YOUR OBJECTIVE
Copy out exactly the lines below that run from the one holding "You are a computer-use agent." to the one holding "Instruction: Open the Chrome three-dot menu", keeping both of those lines and no others.

--- RECORDS Enclosed Below ---

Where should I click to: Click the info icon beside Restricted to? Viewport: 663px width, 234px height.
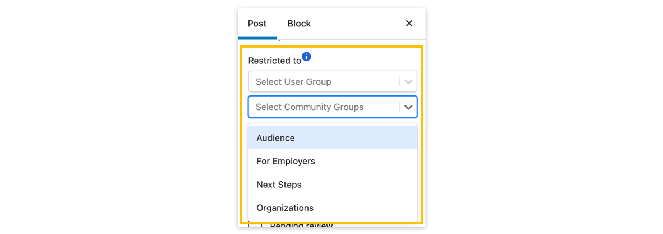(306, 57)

--- End of Enclosed RECORDS ---
--- RECORDS Enclosed Below ---

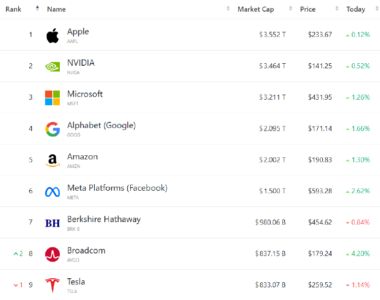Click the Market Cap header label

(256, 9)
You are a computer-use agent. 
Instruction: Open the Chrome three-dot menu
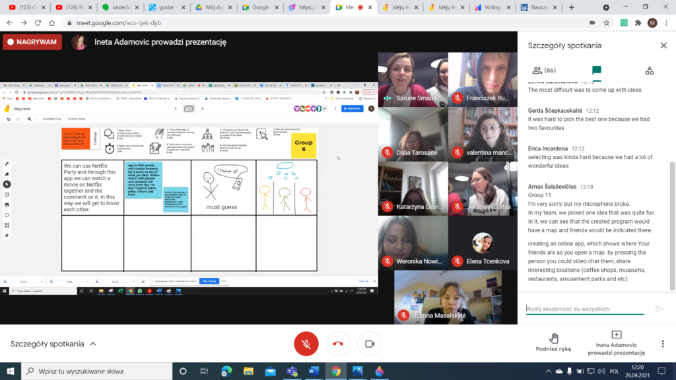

--- End of Enclosed RECORDS ---
--- RECORDS Enclosed Below ---

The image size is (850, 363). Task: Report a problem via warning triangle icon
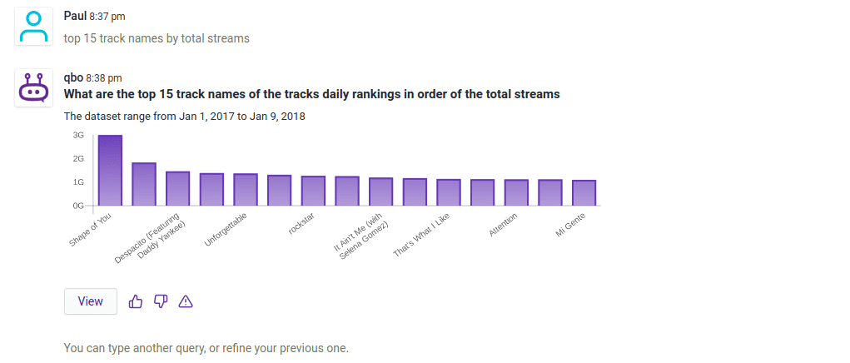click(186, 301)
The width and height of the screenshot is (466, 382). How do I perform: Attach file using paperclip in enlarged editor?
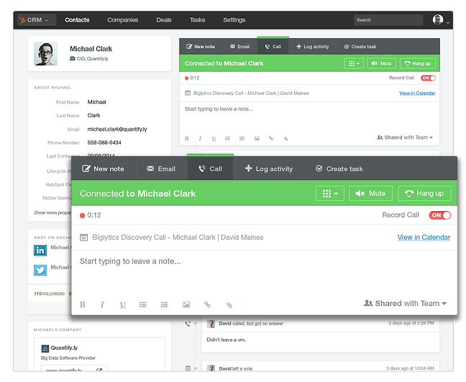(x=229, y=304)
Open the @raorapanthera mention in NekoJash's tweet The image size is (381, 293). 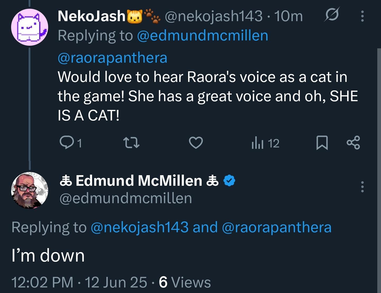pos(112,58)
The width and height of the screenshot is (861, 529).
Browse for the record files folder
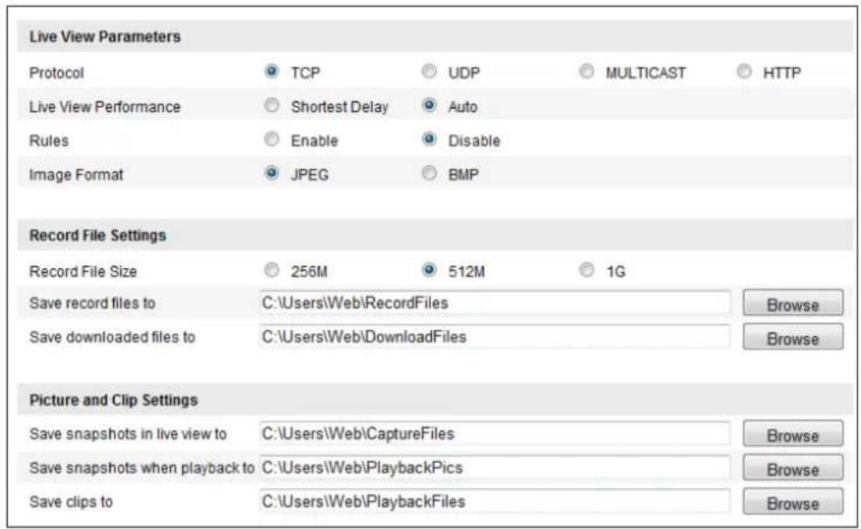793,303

--- End of Enclosed RECORDS ---

TASK OUTPUT
You are a computer-use agent. 
Instruction: Open the Chrome three-dot menu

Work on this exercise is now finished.